So, yes, HDR in Horizon looks great. That's becoming a theme in all HDR-supporting games, and not just on PS4 Pro. Gears of War 4 and Forza Horizon 2 benefit similarly on the Xbox One S. With that said, the helping hand the extra power the PS4 Pro machine offers to the game's visuals is far more pronounced here in Horizon than in Gran Turismo, with any time heroine Aloy clambers up to a high spot a particular highlight.

"This is the type of game where a casual player could see it and be sold on needing a Pro based on an in-store demo or the like. It looks that immediately impressive."
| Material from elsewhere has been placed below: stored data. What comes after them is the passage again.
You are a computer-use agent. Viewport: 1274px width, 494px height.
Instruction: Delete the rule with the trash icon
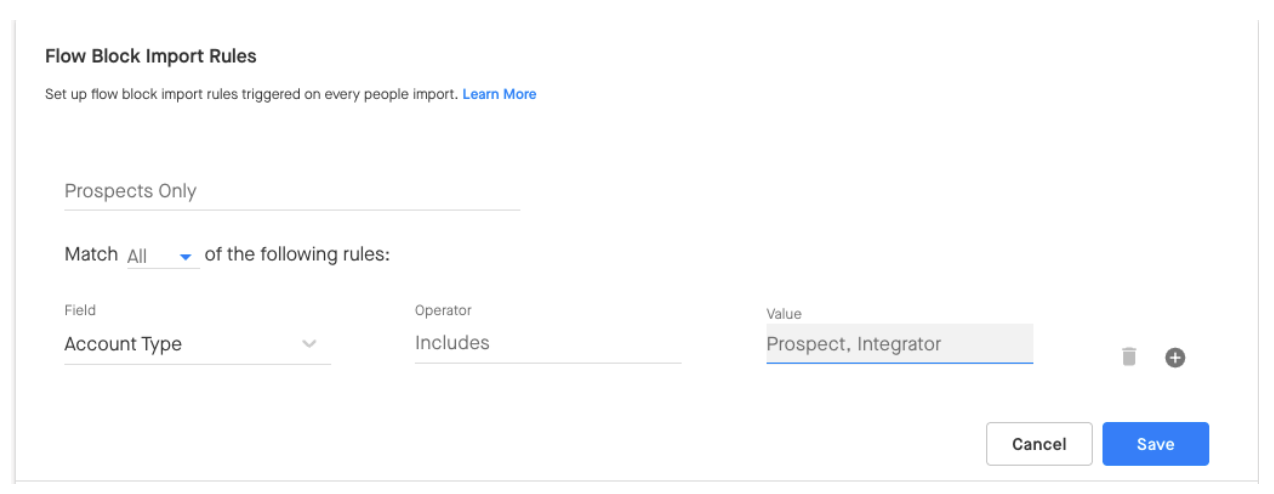(x=1129, y=357)
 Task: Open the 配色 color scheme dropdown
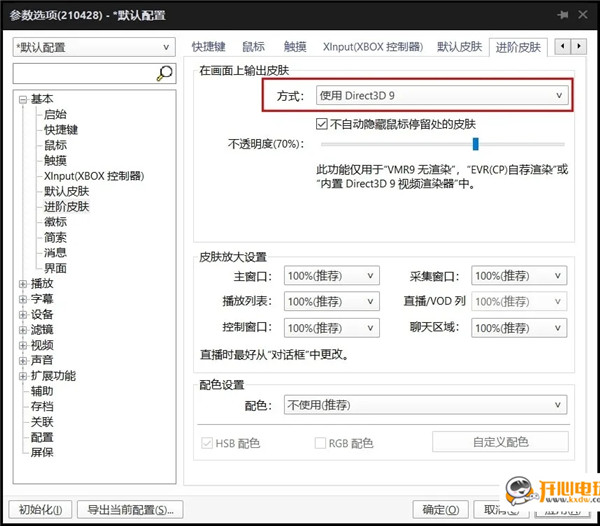pyautogui.click(x=425, y=405)
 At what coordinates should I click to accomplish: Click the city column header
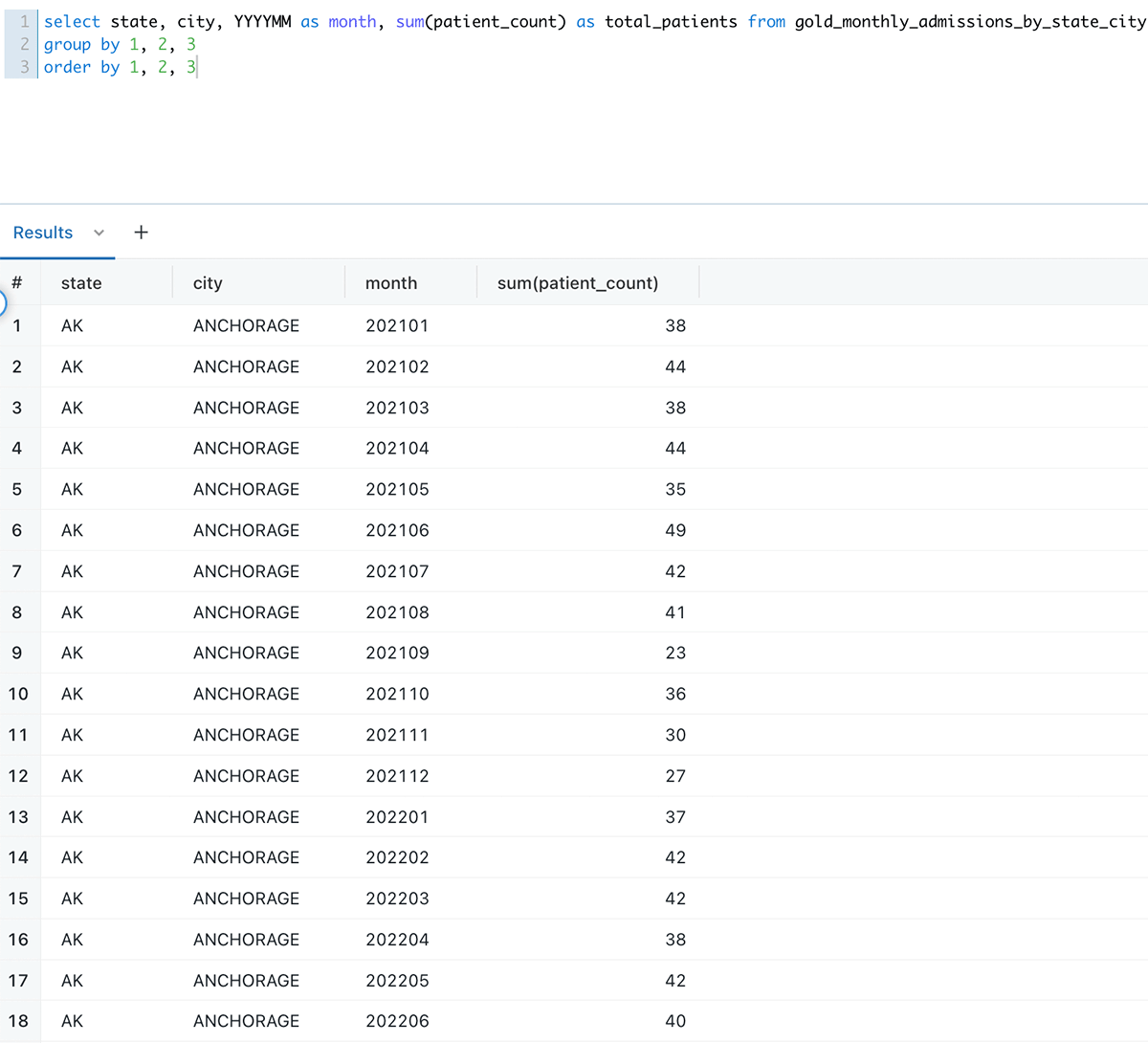[208, 283]
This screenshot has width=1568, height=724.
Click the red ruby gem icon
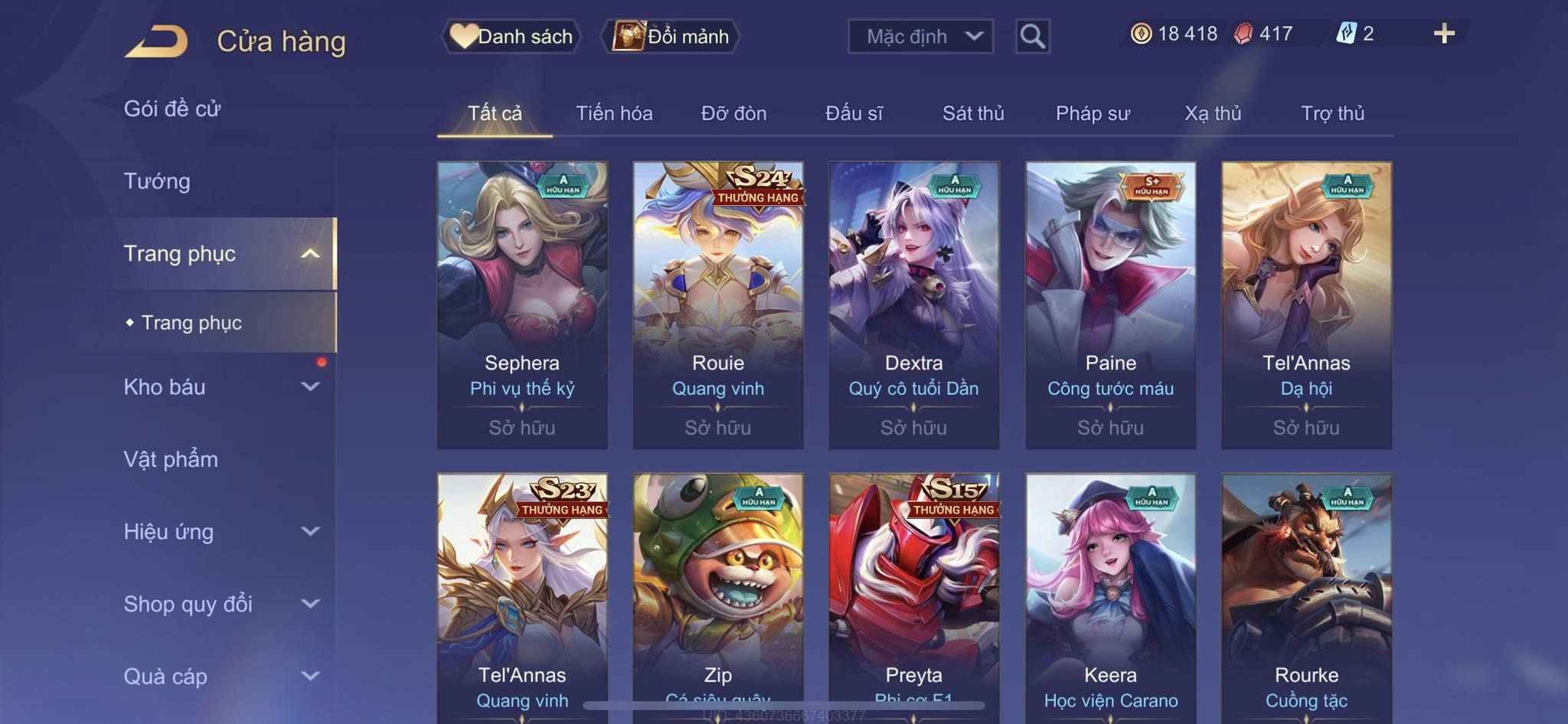[1243, 34]
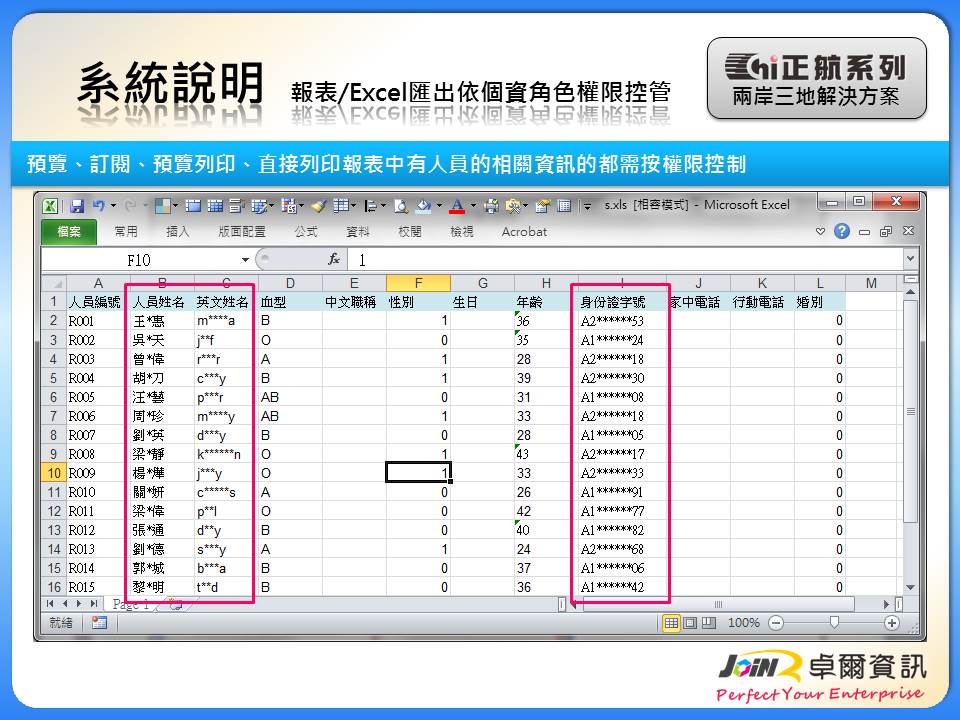Viewport: 960px width, 720px height.
Task: Switch to Page Break Preview view
Action: (708, 623)
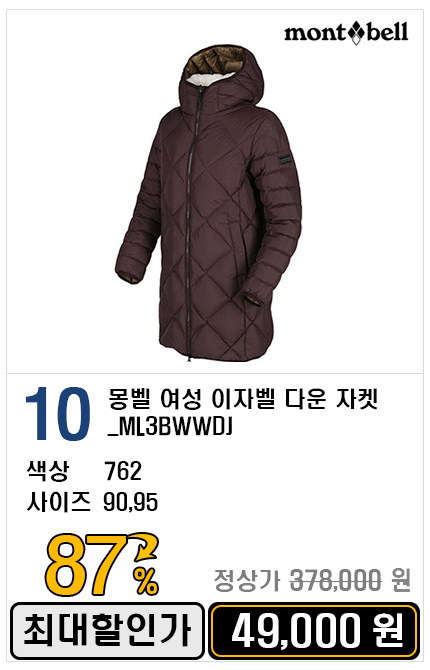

It's one of those moments where one has to risk looking just a bit stupid: I step closer to the screen. I get stupidly close, propping my face right up against it to inspect everything; hard edges around characters, just how crisp the HUD is - all that stuff. Honestly, even under that silly magnifying-glass level of scrutiny, Horizon remains pretty hard to fault.

There are vague signs of some standard-issue open world roughness about the edges - this isn't the tightly-scripted and controlled world of Uncharted, after all. Even so, the game looks remarkably good. It feels a bit of a marvel. On PS4 Pro it's running at 2160p checkerboard thanks to the PS4 Pro's built-in upscaling gear. It looks lovely.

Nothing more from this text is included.